#### Your instructions
Lay out the lines from the line that contains "You are a computer-use" up to and including the line that contains "tap(1193, 109)" as a JSON list of strings, one string per line, with blank lines omitted. Leave the pictures out of the answer.

#### Record list
════════════════════
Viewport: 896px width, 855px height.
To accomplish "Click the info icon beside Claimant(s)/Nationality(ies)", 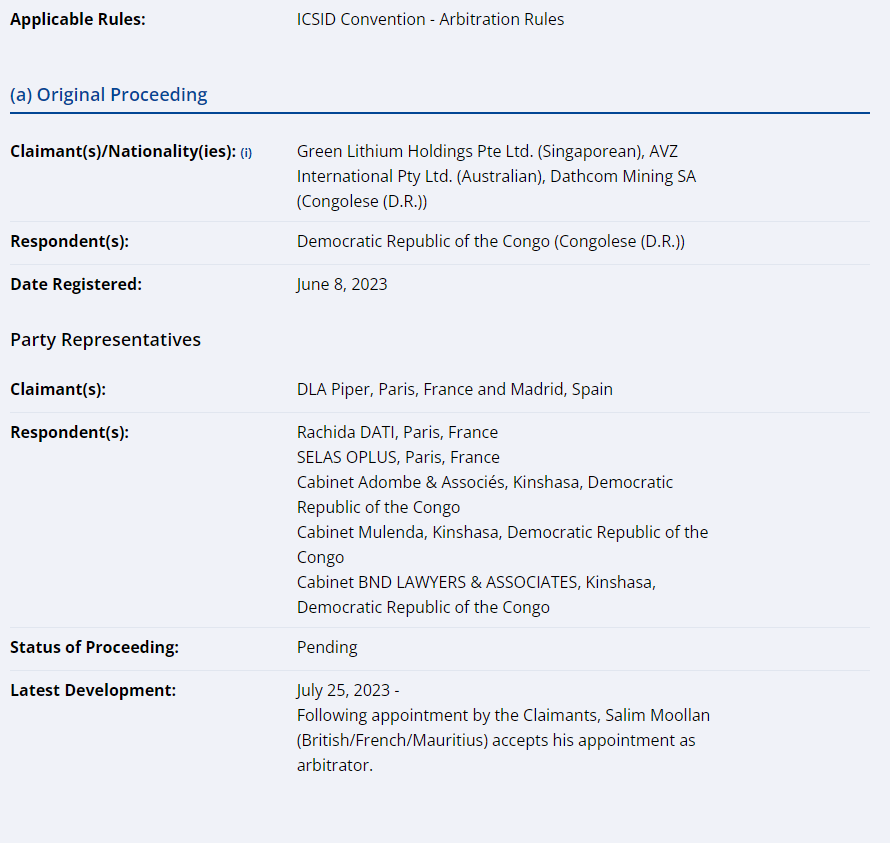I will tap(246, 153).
════════════════════
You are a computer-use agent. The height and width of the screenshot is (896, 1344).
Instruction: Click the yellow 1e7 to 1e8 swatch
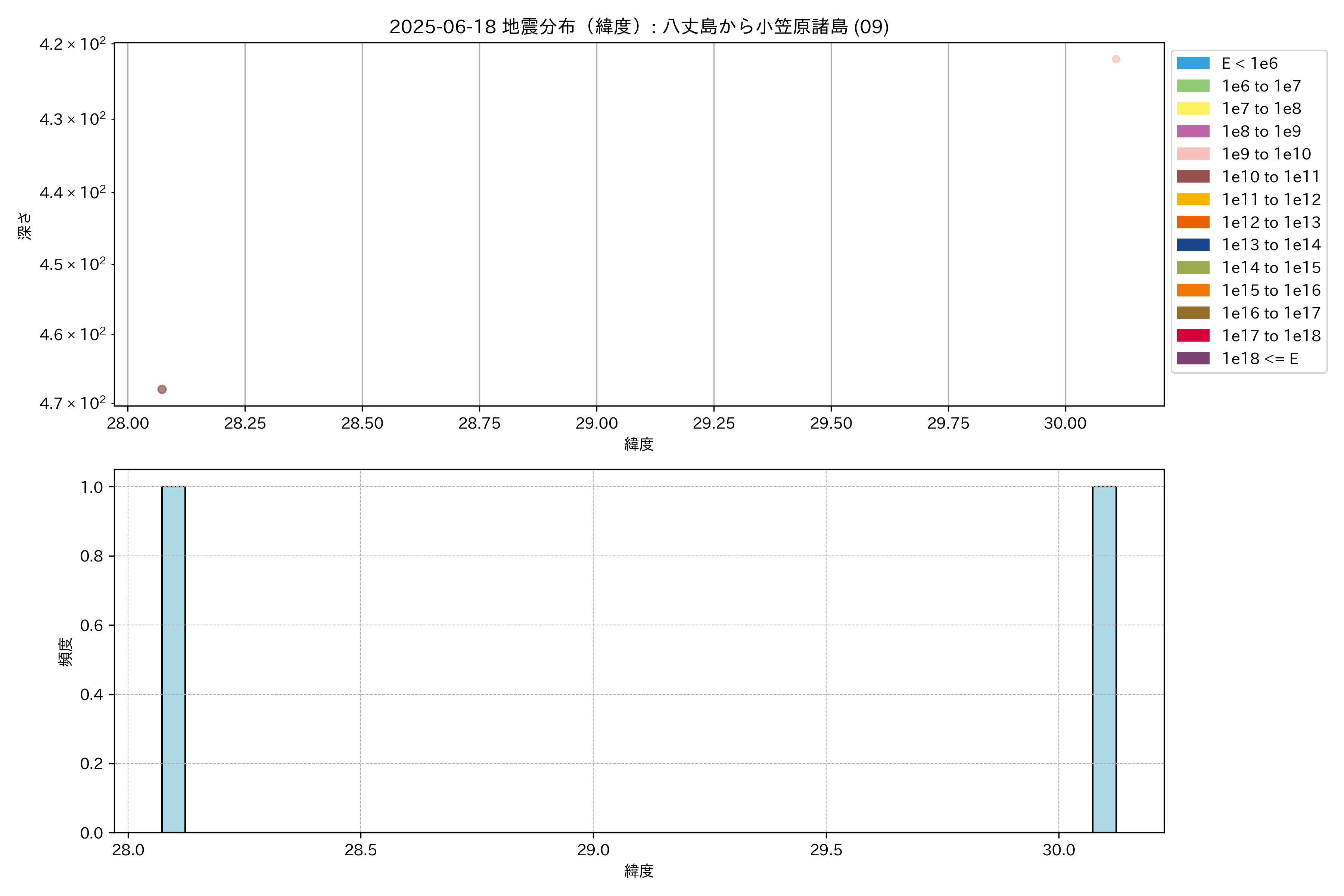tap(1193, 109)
════════════════════
#### Task solution
[
  "You are a computer-use agent. The height and width of the screenshot is (896, 1344).",
  "Instruction: Click the yellow 1e7 to 1e8 swatch",
  "tap(1193, 109)"
]